1. Bölüm

315 8 4
                                    

ELÇİN
Hayal... Her insan hayal kurar değil mi? Kurduğu hayallerin de gerçekleşmesi için her şeyi yapar. Benim de daha doğrusu bizim de herkes gibi bir hayalimiz var. Yeşim, Nilay ve benim en büyük hayalimiz bir dans kursu açmak. Bizim bu hayalimiz daha 8 yaşındayken yetimhanemize gelen iki abla sayesin de oldu. Hafta da bir veya iki gün gelir yetimhane de gösteri yaparlardı. Biz de onları izlerken etkilenip kendi kendimize dans ederdik. Bizim bu hayalimizde de her zaman yetimhanenin müdiresi Perihan Hanım arkamız da olurdu. Bize yıllarca hem maddi hem de manevi destek verdi. Yıllar sonra bizi bir dans yarışmasına kaydettirdi. Uzun uğraşlar sonucu yarışmaya güzel bir şekilde hazırlandık ve birinci olduk. Bize ödül olarak bir miktar para verdiler. Bu parayı dans kursu açmak için kullanacaktık fakat yeterli değildi bu yüzden daha çok paraya ihtiyacımız var.

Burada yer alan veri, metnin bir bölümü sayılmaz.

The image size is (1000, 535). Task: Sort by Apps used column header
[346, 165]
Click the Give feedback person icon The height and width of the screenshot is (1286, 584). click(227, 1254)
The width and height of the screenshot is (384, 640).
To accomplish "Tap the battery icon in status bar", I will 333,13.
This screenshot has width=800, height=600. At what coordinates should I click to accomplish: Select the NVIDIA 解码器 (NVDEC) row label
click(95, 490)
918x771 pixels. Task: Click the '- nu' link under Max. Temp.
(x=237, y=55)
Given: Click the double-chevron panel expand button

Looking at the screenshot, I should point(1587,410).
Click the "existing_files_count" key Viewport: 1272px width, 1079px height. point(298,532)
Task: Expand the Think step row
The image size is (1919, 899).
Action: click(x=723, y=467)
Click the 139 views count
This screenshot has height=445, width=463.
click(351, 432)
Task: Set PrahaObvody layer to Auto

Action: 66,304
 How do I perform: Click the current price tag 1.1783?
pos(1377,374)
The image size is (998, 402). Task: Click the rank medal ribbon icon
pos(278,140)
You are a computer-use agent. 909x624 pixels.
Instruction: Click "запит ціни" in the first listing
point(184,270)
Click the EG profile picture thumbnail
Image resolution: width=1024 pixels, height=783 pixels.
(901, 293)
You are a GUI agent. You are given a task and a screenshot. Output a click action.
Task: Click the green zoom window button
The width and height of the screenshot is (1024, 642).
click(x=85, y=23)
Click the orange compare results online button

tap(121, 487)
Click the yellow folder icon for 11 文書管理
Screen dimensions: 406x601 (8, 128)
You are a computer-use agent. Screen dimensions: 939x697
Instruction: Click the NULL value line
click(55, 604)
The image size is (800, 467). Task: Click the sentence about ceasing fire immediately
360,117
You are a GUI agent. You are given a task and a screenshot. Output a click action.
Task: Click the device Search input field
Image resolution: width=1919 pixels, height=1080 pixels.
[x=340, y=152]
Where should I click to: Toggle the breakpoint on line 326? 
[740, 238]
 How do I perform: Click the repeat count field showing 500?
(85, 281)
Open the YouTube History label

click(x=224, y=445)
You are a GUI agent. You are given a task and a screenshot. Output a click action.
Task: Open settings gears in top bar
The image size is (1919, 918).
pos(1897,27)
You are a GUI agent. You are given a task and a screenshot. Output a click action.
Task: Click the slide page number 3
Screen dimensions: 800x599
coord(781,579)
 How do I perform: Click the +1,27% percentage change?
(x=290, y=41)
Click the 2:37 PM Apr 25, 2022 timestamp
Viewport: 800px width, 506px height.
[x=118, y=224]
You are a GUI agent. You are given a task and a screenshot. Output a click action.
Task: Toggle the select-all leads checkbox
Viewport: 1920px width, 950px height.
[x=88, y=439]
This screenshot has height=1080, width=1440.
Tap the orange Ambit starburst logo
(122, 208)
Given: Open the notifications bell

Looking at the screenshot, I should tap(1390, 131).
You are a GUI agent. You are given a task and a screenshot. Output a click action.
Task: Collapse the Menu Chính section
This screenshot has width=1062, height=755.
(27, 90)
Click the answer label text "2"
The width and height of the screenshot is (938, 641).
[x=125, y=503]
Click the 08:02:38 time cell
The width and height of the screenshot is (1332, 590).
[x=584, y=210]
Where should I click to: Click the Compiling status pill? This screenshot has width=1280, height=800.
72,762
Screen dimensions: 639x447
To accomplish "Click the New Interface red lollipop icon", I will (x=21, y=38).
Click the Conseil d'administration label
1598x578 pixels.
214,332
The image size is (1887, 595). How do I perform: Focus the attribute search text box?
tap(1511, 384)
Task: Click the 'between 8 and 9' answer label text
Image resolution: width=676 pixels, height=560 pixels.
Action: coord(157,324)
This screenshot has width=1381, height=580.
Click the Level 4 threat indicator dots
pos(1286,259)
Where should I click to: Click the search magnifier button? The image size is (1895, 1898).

Bu düşüncelerden ayrılıp salona kızların yanına gitmeye karar verdim. "kızlar ben çok sıkıldım hadi biraz hava alalım" der demez ikisi de aynı anda "olur" dediler. Canım arkadaşlarım ya çok seviyorum ben onları. Ailemi tanımadığım için onlar benim ailem. Canımı bile veririm ben onlar için. Hemen hazırlanmak için odama gittim. Dolaptan bir kot ve beyaz bir t-shirt alıp hemen üstüme geçirdim. Saçımı da bir at kuyruğu yaptım ve tamamdır. kızlar hazır mı diye bakmak için yanlarına gittim ve hazır olduklarını görünce hemen dışarı çıktık. Yeşim siyah kısa bir etek üstüne mavi bir t-shirt, Nilay ise benim gibi kot üstüne bir t-shirt giymişti. Nilay aramızda ki sessizliği bozup "kızlar bizim dans kursu açmak için bir yerlerden para bulmamız şart" dedi. Yeşim de onu onaylayarak "haklısın çok paraya ihtiyacımız var. Bir yerde işe başlamamız lazım ama nerede çalışabiliriz ki" haklıydı çok paraya ihtiyacımız vardı ve bunun için bir yerlerde çalışmamız gerekiyordu. Bu sıra da bir cafeye oturduk ve kahvelerimizi söyledik. Biz sohbete devam ederken garson kahveleri önümüze koyup "afiyet olsun" deyip gitti. Aslın da bir cafe de garson olarak çalışmak fena fikir değil. Hemen kızlara aklımdakileri söyledim. "garson olarak çalışsak nasıl olur bence iyi fikir "dedim. Nilay hemen "garsonluktan kazandığımız para karnımızı zor doyurur." dedi. Yeşim de onaylayan bakışlar atarak "garsonluk yaparsak dans kursunu anca 50 yaşına varınca açabiliriz" deyince içimde ki son umut kırıntısı da suya düşmüş oldu. Kahvelerimizi içerken iş konusun da sohbete devam ettik ve sonuç koca bir HİÇ.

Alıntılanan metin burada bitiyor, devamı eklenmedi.